The U.S. government and military should not run influence operations powered by inauthentic accounts or fake engagement. Operating a network of fake social media accounts with masked or AI-generated faces to target publics in adversary countries in the battle for hearts and minds is not worth the loss of the moral high ground for what appears to be minimal upside. By creating inauthentic personas and using fake accounts and inauthentic engagement to boost perspectives, the United States gives up the high ground of truthful, though selective, information campaigns that have previously defined U.S. doctrine. This approach has distinguished U.S.-backed reporting and public affairs efforts abroad.
The online influence game has been normalized. It has expanded significantly since the notorious 2014 efforts by the Russian Internet Research Agency to convince the American public that a Louisiana chemical company was under attack, an initial volley that subsequently extended into a multiyear effort to erode American social cohesion and interfere in the 2016 U.S. election. A combination of that activity, and the actions of the highly visible Islamic State propagandists, no doubt inspired some of the U.S. military’s changing views and authorities around online influence operations over the past decade.
However, in our analysis of the data sets, we observed this operation to take a “spray and pray” approach, with flimsy personas, content that achieved only the most minimal engagement, and no clear strategic value. While the ethics may be debated, the numbers show this approach is not a successful strategy. It may enrich defense contractors, but it diminishes Western credibility, with no obvious benefit.

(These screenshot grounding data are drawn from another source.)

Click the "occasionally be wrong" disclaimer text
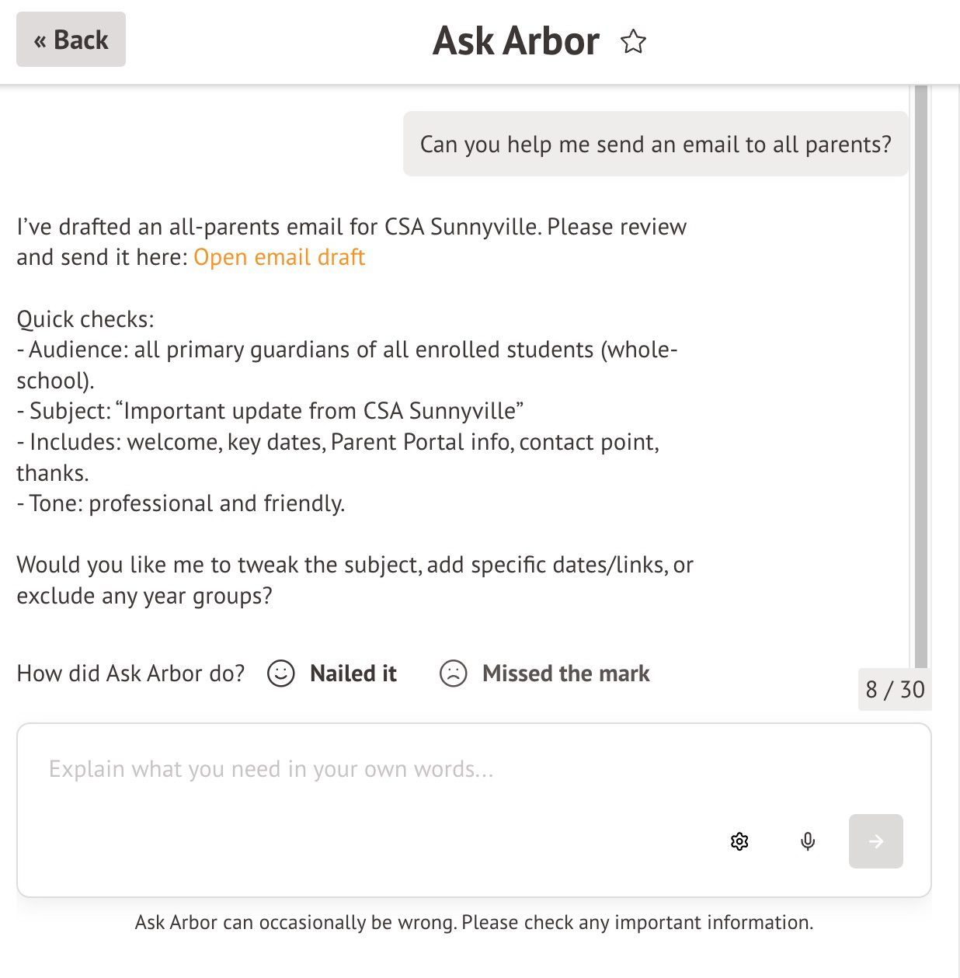 click(x=474, y=923)
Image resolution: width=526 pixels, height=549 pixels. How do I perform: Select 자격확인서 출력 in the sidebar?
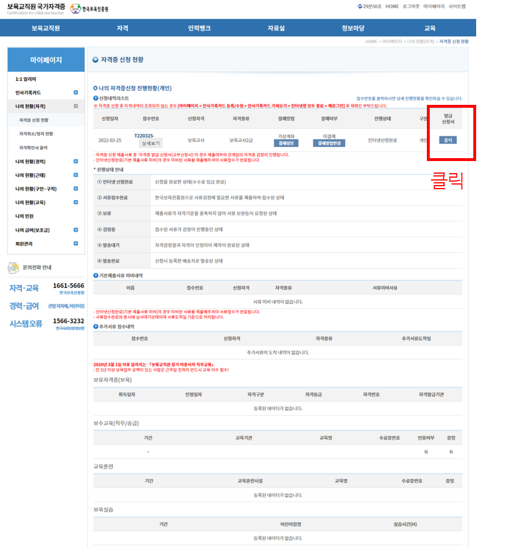click(34, 148)
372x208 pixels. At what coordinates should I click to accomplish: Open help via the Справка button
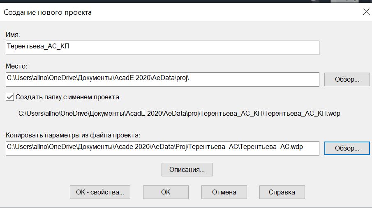pos(282,192)
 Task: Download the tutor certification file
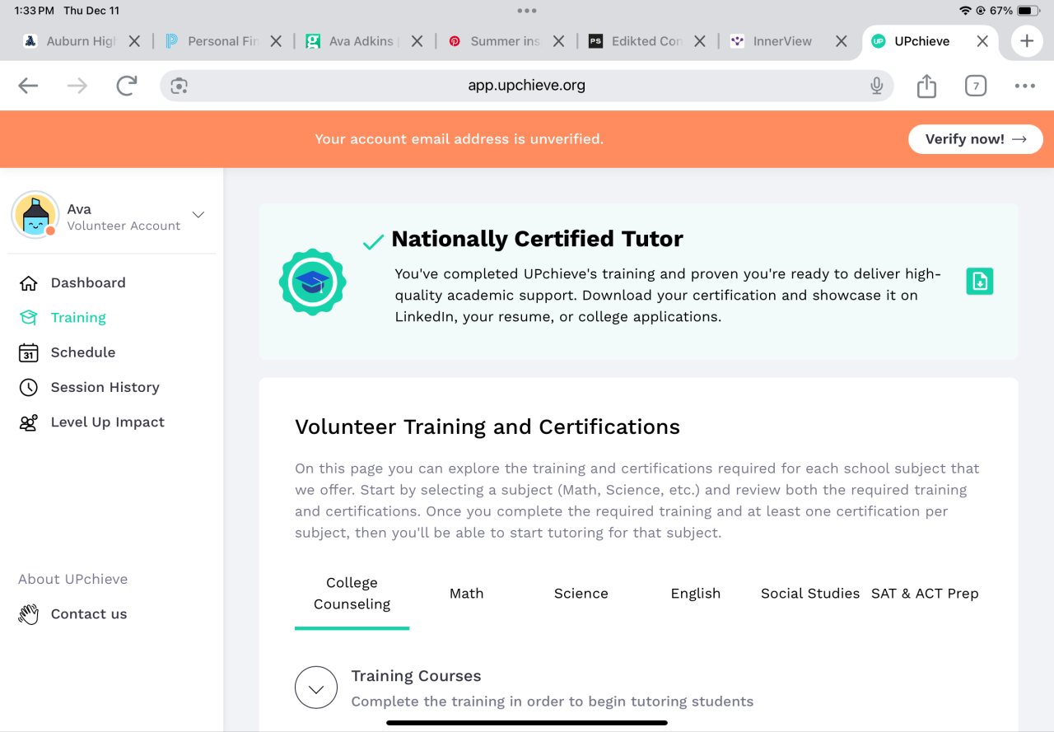[x=979, y=282]
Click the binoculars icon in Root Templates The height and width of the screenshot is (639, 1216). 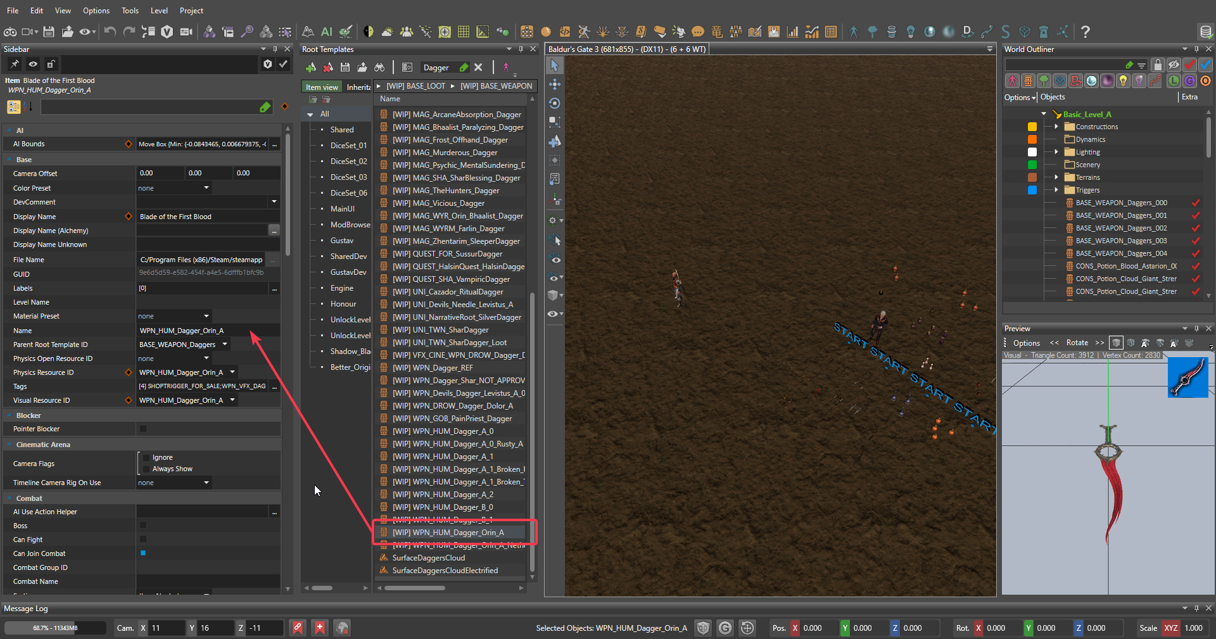click(379, 67)
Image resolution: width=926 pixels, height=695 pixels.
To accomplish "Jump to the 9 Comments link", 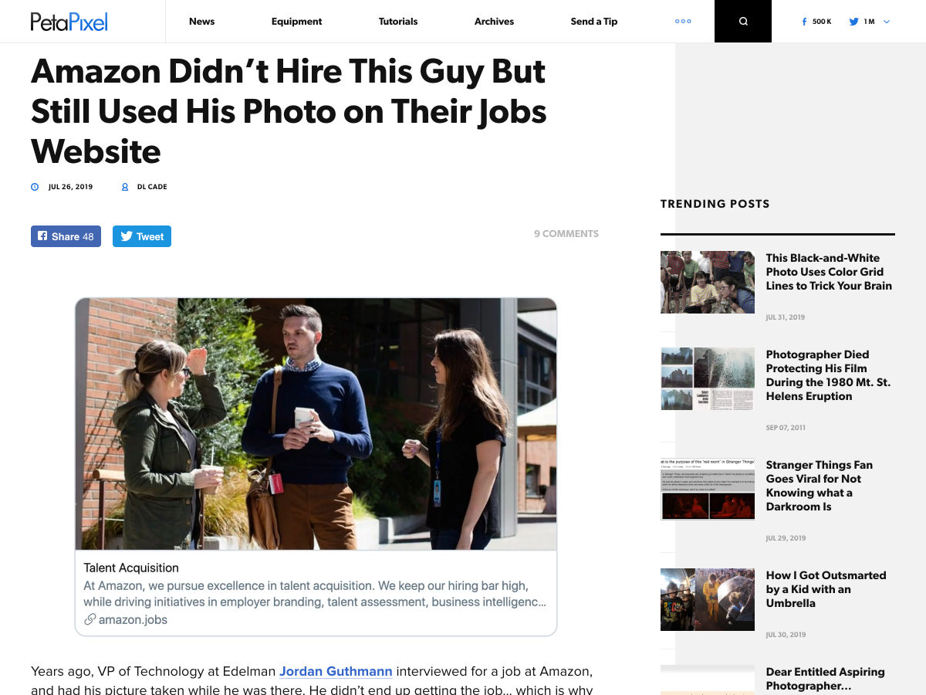I will click(566, 233).
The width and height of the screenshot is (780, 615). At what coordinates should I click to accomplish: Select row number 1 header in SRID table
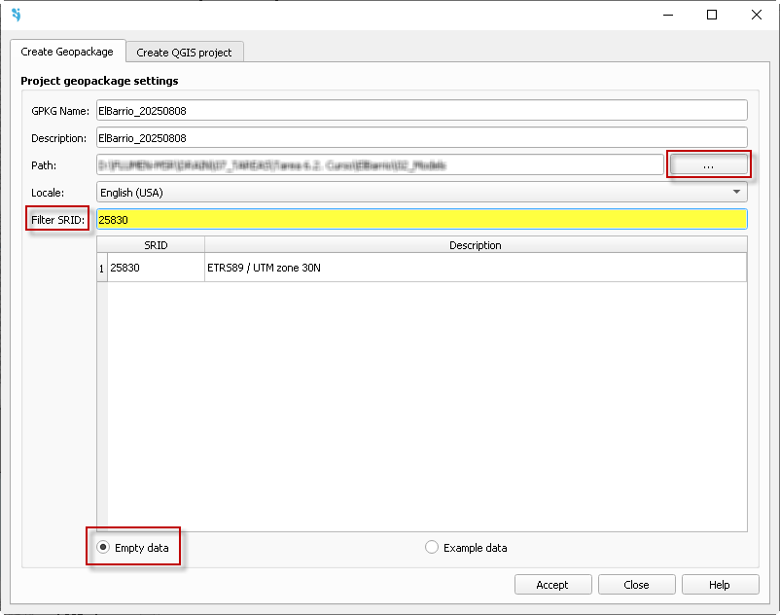click(102, 268)
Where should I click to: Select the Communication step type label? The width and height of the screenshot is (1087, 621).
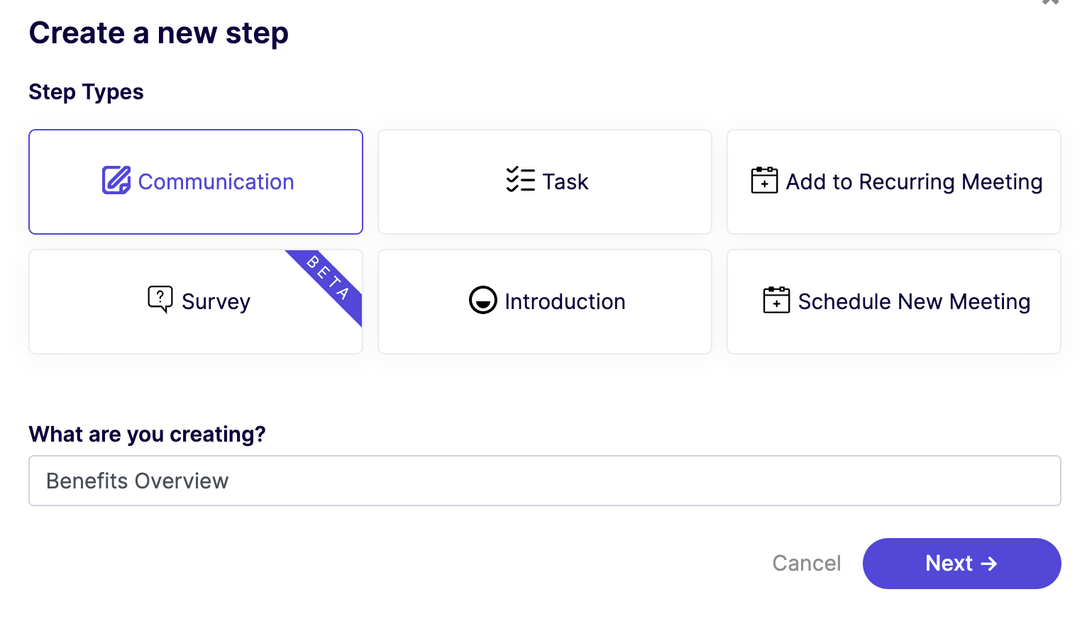216,181
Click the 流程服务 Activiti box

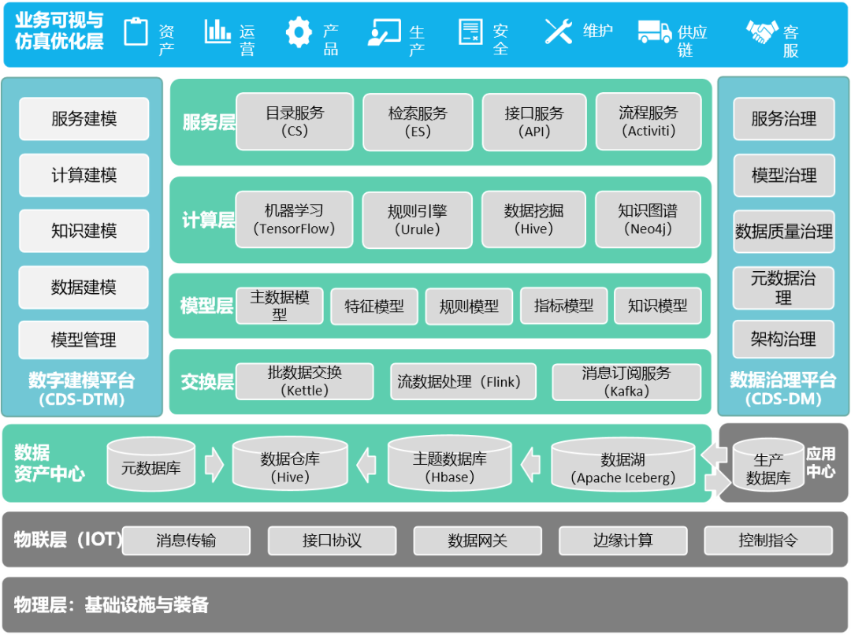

The threat of online propaganda is real, and the United States needs a capacity for response. While some in the national security establishment likely believe that this is “fighting fire with fire” and justified, they should keep in mind one of Russia’s key goals with their influence operations: to attack the very idea of objective truth and create a sense of nihilism among global audiences. Actions by democracies to copy Russia’s techniques create conditions favorable to Russian and Chinese fabulists, with no upside to the free world. American principles, instead, must continue to adhere to spreading factual information to advance democratic values and shape public opinion. In the shadow of Russia’s illegal war in Ukraine and China’s imprisonment of millions of ethnic minorities, the moral gap between authoritarians and democracies has not been this clear since World War II. The United States and its allies should not make things easier for those states by muddying the water using inauthentic online propaganda.
As the Department of Defense takes an increasingly offensive cybersecurity strategy, known as “defend forward,” a similar approach may be warranted in the information space. Instead of replicating the deceitful networks of authoritarian adversaries, U.S. and Western efforts should focus on exposing those adversarial networks with radical transparency and winning hearts and minds with an underutilized weapon: the truth.
We are encouraged by the serious response the research findings are reported to have at the highest levels of the U.S. government and the military. These findings warrant a thorough review to ensure the U.S. does not give up the moral high ground by tearing down, instead of building up, trust with critical audiences abroad.